Bruins sign head coach Bruce Cassidy to multi-year extension
By Ty Anderson, 985TheSportsHub.com
The Bruins and head coach Bruce Cassidy have a good thing going. That made a multi-year extension for Cassidy, the team’s head coach since Feb. 2017, an easy deal to finalize for both sides on the eve of 2019 training camp.
“I think it’s a good marriage,” Cassidy said at a Wednesday press conference announcing his extension. “I think it’s worked well for both sides, so for me, it’s where I wanted to be. So it’s easy in that regard. I had a representative do it, so you’d have to ask him if it was easy but no, I’m not part of it. I don’t think we were — I don’t think it was ever acrimonious, it was just, took a little while to sort through some things. Cross some I’s, dot the T’s, and on the line.”
Per Pierre LeBrun, the extension will pay Cassidy, who had a year left on his original deal, close to $3 million per season. That’s not exactly the worst deal for a head coach who was realistic about his comparables to date, as he referenced himself in the same class as Calgary’s Bill Peters, the Devils’ John Hynes, and Tampa’s Jon Cooper.

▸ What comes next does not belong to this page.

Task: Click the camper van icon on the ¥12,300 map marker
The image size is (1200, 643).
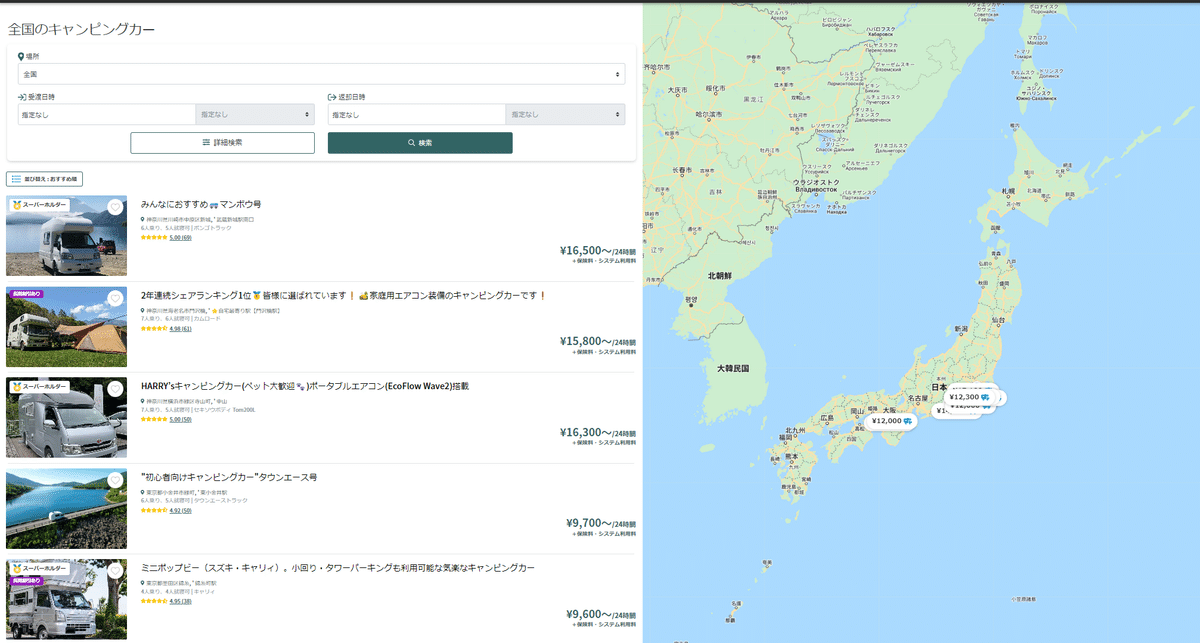Action: [985, 398]
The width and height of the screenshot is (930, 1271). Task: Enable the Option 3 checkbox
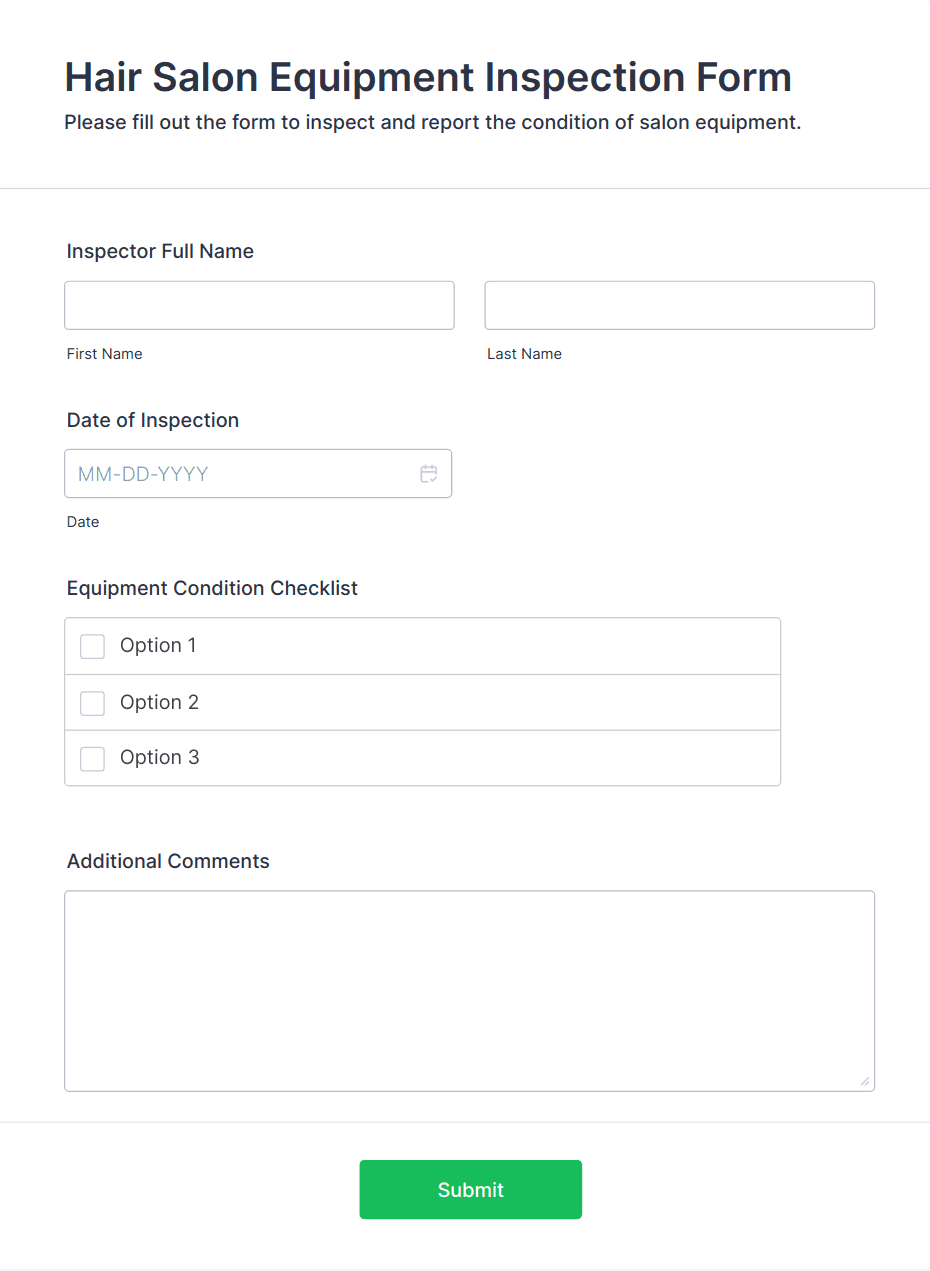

“He’s earned the right to lead this club and this doesn’t start from two years ago, it starts from a number of years ago, where I got to know Bruce really well, working with him,” Bruins general manager Don Sweeney said. “And to me, those translate into a lot of the ideals he has as a coach, in an everyday approach.”
The in-season replacement for Claude Julien, the franchise’s all-time winningest coach, the Bruins have been a juggernaut under Cassidy, with a 117-52-22 record since his first game with the team on Feb. 9, 2017. That record is good for the second-best mark in the NHL over that span (only Tampa Bay’s 134-45-13 mark is better), while the Bruins have doubled the length of their postseason run in each playoff run with Cassidy behind the bench.
“During the game, [Cassidy is a] really good bench coach to know who’s playing and who’s not. He continues to evolve, continues to be quick on the trigger and move guys around versus have guys to have patience. He’s got a good pulse of room, to allow veterans to do what they do, but also govern what he needs to,” Sweeney continued. “[Cassidy] sets up the ideals of the hockey club each and every night, knows what the expectations are, starts on time and have success and hold them to a standard each day.
[Cassidy] can be very critical at home, we’ve had this discussion in terms of how that’s going to be received by players. But then the next day that turns right into a teaching opportunity and moving forward to the next day. And I think that’s what players can identify with, realizing their opportunity is still going to be there. There are some coaches that have longer term memories and Bruce is almost the opposite, you know, trying to plan with what comes forward.”
With Cassidy’s extension taken care of, Sweeney now has the final two dominoes to take care of to be officially set for the 2019-20 season: Brandon Carlo and Charlie McAvoy, the Black and Gold’s two restricted free agent.